/datashare-playground

A zero-dependencies series of bash script to interact with Datashare's index and queue.

Primary LanguageShell

Datashare Playground

Datashare: Better analyze information, in all its forms

A zero-dependencies series of bash scripts to interact with Datashare's index and queue.
Setup | Scripts | Test | Cookbook

Setup

To run those scripts only needs to have access to the ElasticSearch URL which must be stored in an environement variable called ELASTICSEARCH_URL. Same logic applies to REDIS_URL. To avoid setting up this variable everytime you use those script, you can store in a .env at the root of this directory:

ELASTICSEARCH_URL=http://localhost:9200
REDIS_URL=redis://redis

Scripts

Here are the main scripts available in this repository:

.
├── elasticsearch
│   │
│   ├── document
│   │   ├── count.sh # Count documents under a given path
│   │   ├── delete.sh # Delete documents under a given path
│   │   ├── move.sh # Move documents from a directory to another
│   │   └── reindex.sh # Reindex documents from a given index and under a specific directory
│   │
│   ├── duplicate
│   │   ├── count.sh # Count duplicates
│   │   └── reindex.sh # Reindex duplicates from a given index
│   │
│   ├── index
│   │   ├── clone.sh # Clone a given index into another
│   │   ├── create.sh # Create an index using default Datashare settings
│   │   ├── delete.sh # Delete an index
│   │   ├── list.sh # Get all indices
│   │   ├── number_of_replicas.sh # Get or change number of replicas for a given index
│   │   ├── refresh_interval.sh # Get or change refresh interval for a given index
│   │   ├── refresh.sh # Refresh a given index
│   │   ├── reindex.sh # Reindex everything from a given index
│   │   └── replace.sh # Replace an index by another one
│   │
│   ├── named_entity
│   │   ├── count.sh # Count named entities
│   │   └── reindex.sh # Reindex named entities from a given index
│   │
│   └── task
│       ├── cancel.sh # Cancel a given task
│       ├── get.sh # Get a given task status
│       ├── list.sh # Get all tasks
│       └── watch.sh # Watch a given task status
│
├── redis
│   │
│   ├── queue
│   │   └── rpush.sh # Insert stdin rows to a given queue
│   │
│   └── report
│       ├── hdel.sh # Remove stdin rows from a given report map
│       └── hset.sh # Insert stdin rows to a given report map
│
└── lib
    └── sync.sh # Sync this directory with another location with rsync

Test

Developpers can run tests using bats:

export ELASTICSEARCH_URL=http://localhost:9200 # Change this with the URL of ElasticSearch 
make tests

Cookbook

This cookbook list real-life examples of how to use those scripts.

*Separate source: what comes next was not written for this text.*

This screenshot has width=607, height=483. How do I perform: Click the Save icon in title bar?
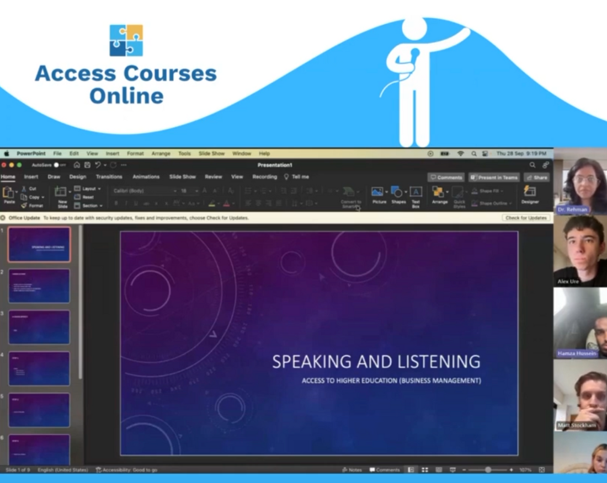pos(87,165)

Copy documents from a given index to another

An example showing how to copy documents from the kimchi index to the miso while taking care of updating the path.

1. Create a clone of the "miso" index to avoid messing up with data:

./elasticsearch/index/clone.sh miso miso-tmp

2. Reindex documents from kimchi under the folder /disk/kimchi/tofu onto miso-tmp:

./elasticsearch/index/reindex.sh kimchi miso-tmp /disk/kimchi/tofu

3. While the reindex is being done, watch progress using the task id from the last command:

./elasticsearch/task/watch.sh 8UnTR-67T8y0idkyndf77Q:36041259

4. The document moved to miso-tmp use the wrong path so we update it as well:

./elasticsearch/document/move.sh miso-tmp /disk/kimchi/tofu /disk/miso/tofu

5. Finally, after checking everything is fine, we substitue the miso index by miso-tmp:

./elasticsearch/index/replace.sh miso-tmp miso

Re-index an index

This opperation might be useful if mapping or settings of the index changed.

1. Create a ricecake-tmp empty index:

./elasticsearch/index/create.sh ricecake-tmp

2. Reindex all documents (under "/" path) from ricecake under to ricecake-tmp:

./elasticsearch/documents/reindex.sh ricecake ricecake-tmp /

3. Replace the old ricecake by the new one:

./elasticsearch/index/replace.sh ricecake-tmp ricecake

Queue files (for indexing)

This will get files from find and store them in the extract:queue list:

find /home/foo/bar -type f | ./redis/queue/rpush.sh extract:queue

Or to filtered that list with a filtered.txt file:

find ~+ -type f | grep -vFf filtered.txt | ./redis/queue/rpush.sh extract:queue

This can also be done with a single file:

echo "/file/to/index.pdf" | ./redis/queue/rpush.sh extract:report

Add files to a report map

Report map are used to store error and skip already indexed files.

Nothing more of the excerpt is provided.